A few weeks ago, American officials bluntly told the German government it was not doing enough to fight in Afghanistan and were just as bluntly told to mind their own business. James Goldgeier, who served in the Clinton administration told Der Spiegel: “I m amazed at how openly the current diffeerences between berlin and Washington are being aired. In Feburuary it was the German role in Afghanistan. Now, it’s about the issue of NATO expansion in which Germany quite openly orchestrated the resistance to Ukraine and Georgia. This is relatively unusual in advance of this sort of summit.” German opposition to the expansion stems from considering the political ramifications of such action.

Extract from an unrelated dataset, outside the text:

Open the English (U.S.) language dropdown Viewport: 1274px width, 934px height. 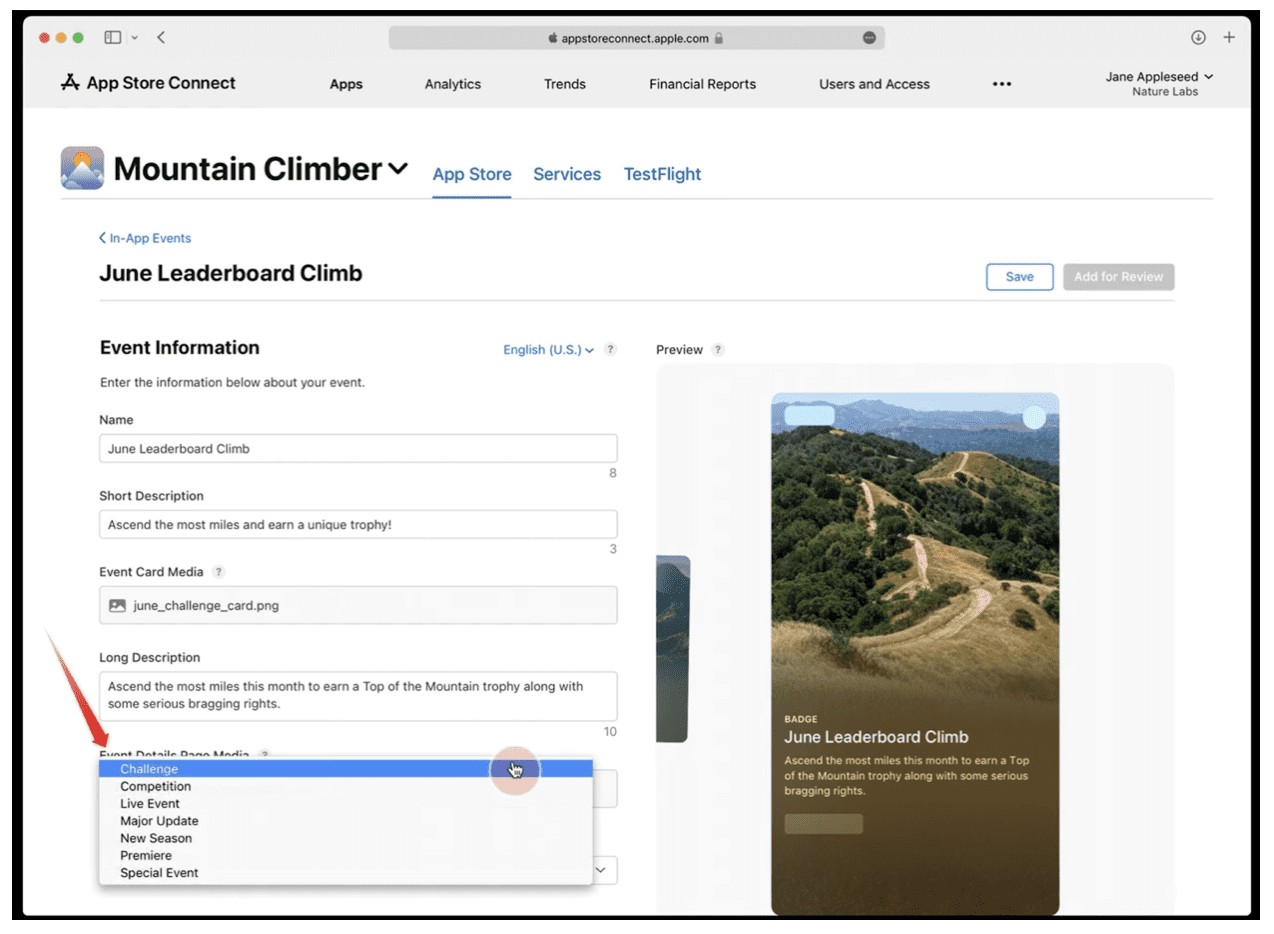coord(543,349)
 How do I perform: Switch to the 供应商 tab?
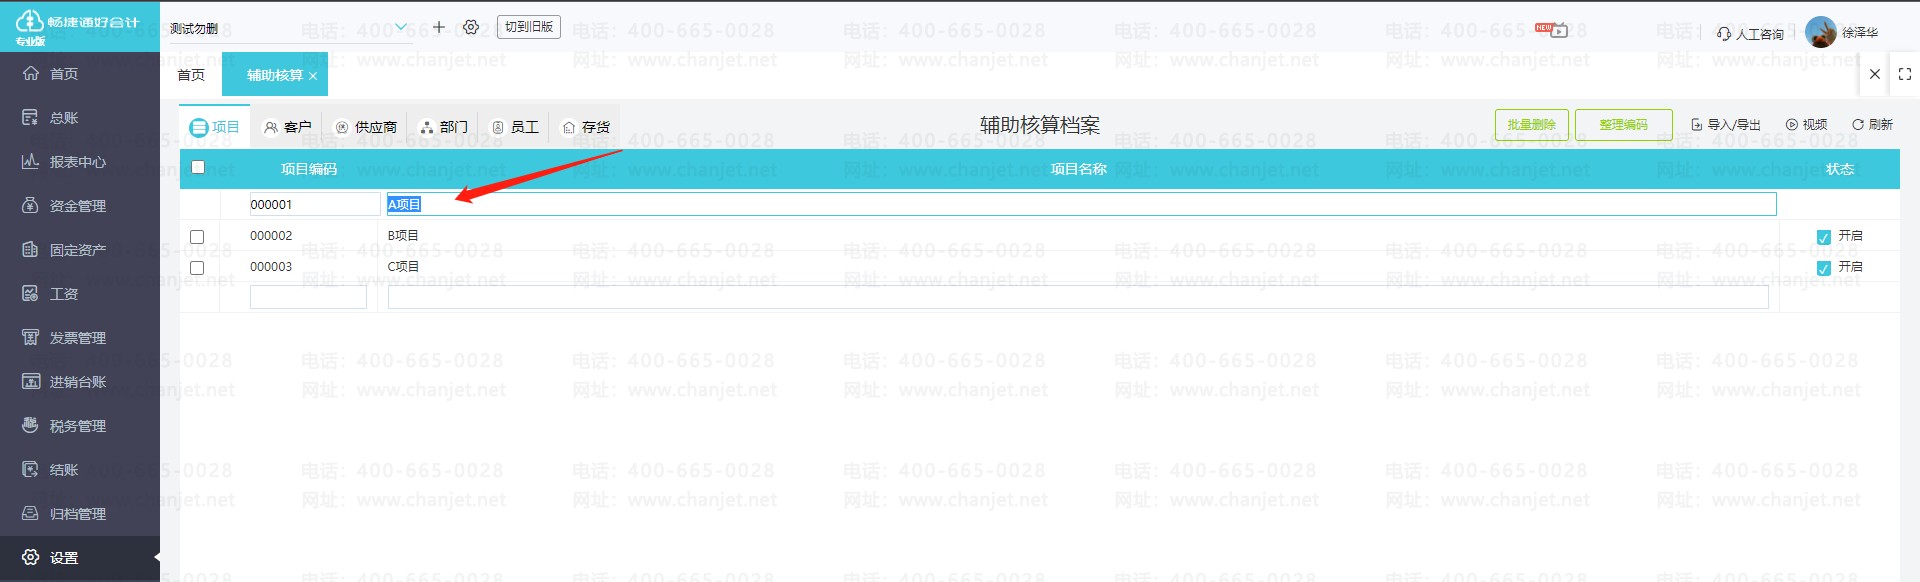[366, 127]
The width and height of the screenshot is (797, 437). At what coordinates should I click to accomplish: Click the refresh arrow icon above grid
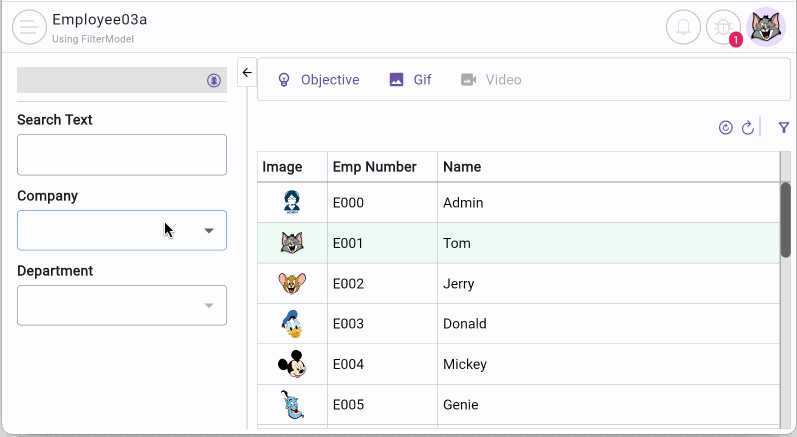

German leaders recognize the newly elected President Dimitry Medvedev should be accorded some breathing room and an opportunity to establish positive relations with the West before being forced to issue public opposition to the incorporation of the Ukraine and Georgia.
President Bush is enthralled with glowing speeches about the spread of democracy and lacks sensitive understanding of the need to walk lightly with a new president in Russia. Germany is also aware many Ukranians do not wish to becom part of NATO and Georgia has many internal problems. The German government prefers to watch and wait unlike th tpical Bush charge ahead without any long term policital thinking.
Ironically, George Bush is now the moderate in dealing with Russia while Senator McCain has become the headstrong radical. McCain has deliberately insulted Putin by saying things like seing only three letters in the eyes of Putin –K G B.